Community organizations that receive NEA Big Read grants are permitted to use part of their grant monies to provide books for their community, but this isn’t a requirement of the program. The NEA doesn’t track book sales relative to the project, but the Endowment does work closely with publishers in the process of adding a new book. Publishers provide publicity and reader materials for the Big Read Web site.
Not unlike the UK’s World Book Night from The Reading Agency, the Big Read focuses reader attention on select titles in order to promote wider reading. In a month’s time, the Big Read stages events that frequently involve author readings, film screenings, book discussions in a wide array of venues. One of its distinctions is that it can embrace an entire community’s population, old and young, not just the school-going set.
“This is a big country,” Stolls says in her article.
“We Americans are a wildly disparate lot. We’re also living in a fast-paced world with immediate gratification and unfathomable choices. The competition for our attention is fiercer than ever, diminishing our patience for reading a poem or story that may unfold slowly (even deliciously so). We may know the benefits of reading for pleasure—it reduces stress, slows dementia, heightens empathy, improves students’ test scores, makes us more active and aware citizens—but still we may sheepishly admit that, if we read at all, it’s one or two books a year on vacation.”

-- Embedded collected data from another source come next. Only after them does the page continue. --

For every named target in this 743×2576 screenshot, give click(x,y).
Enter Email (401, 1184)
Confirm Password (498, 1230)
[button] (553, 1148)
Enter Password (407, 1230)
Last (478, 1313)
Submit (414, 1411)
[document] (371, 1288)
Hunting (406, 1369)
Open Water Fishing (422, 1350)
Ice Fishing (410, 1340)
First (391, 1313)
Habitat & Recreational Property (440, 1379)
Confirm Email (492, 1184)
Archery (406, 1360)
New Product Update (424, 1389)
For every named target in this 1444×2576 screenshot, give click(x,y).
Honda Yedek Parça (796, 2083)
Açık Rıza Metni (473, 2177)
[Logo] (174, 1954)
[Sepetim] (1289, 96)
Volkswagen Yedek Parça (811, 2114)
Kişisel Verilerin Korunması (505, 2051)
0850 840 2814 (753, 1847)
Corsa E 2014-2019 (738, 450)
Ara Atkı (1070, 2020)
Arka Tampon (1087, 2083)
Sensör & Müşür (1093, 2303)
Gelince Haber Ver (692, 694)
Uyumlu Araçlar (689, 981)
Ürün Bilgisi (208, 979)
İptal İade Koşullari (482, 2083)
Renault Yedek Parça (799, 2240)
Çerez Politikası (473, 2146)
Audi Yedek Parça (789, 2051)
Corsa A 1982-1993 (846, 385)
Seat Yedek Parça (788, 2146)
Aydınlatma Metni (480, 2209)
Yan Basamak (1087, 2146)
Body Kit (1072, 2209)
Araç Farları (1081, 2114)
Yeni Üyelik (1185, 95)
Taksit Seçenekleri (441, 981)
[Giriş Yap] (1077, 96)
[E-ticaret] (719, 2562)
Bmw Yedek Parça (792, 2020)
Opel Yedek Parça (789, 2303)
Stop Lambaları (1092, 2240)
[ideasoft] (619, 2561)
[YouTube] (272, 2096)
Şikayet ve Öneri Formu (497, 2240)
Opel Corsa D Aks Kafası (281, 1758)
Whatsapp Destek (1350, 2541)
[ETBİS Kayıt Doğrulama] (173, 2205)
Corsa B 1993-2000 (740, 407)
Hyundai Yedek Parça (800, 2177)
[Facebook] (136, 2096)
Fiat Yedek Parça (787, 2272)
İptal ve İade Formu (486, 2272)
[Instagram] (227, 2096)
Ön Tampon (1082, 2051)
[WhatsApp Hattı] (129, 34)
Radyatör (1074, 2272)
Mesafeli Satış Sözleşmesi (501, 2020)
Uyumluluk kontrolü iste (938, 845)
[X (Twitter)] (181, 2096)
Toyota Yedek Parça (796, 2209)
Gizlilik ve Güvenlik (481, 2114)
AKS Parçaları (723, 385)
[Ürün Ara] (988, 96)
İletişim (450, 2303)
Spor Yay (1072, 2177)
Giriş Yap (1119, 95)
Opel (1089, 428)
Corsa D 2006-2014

Stolls quotes Matthew Stadler in the essay collection Literary Publishing in the Twenty-First Century (Milkweed Editions, 2016) in saying that the act of reading is “not solitary, but deeply collective. We might be alone with a book, but the book fills our heads with other voices and puts thoughts into conversation.” The Big Read now is moving to make those voices sound more like the ones that readers hear in today’s world.
“That’s one of the wonderful things about a group of people reading one book—connecting,” writes Stolls. “But even better, you might find that you simply love reading many of these books that you wouldn’t have initially thought to pick up. Then we’ll all be able to start recommending books again with ease. Wouldn’t that be something.”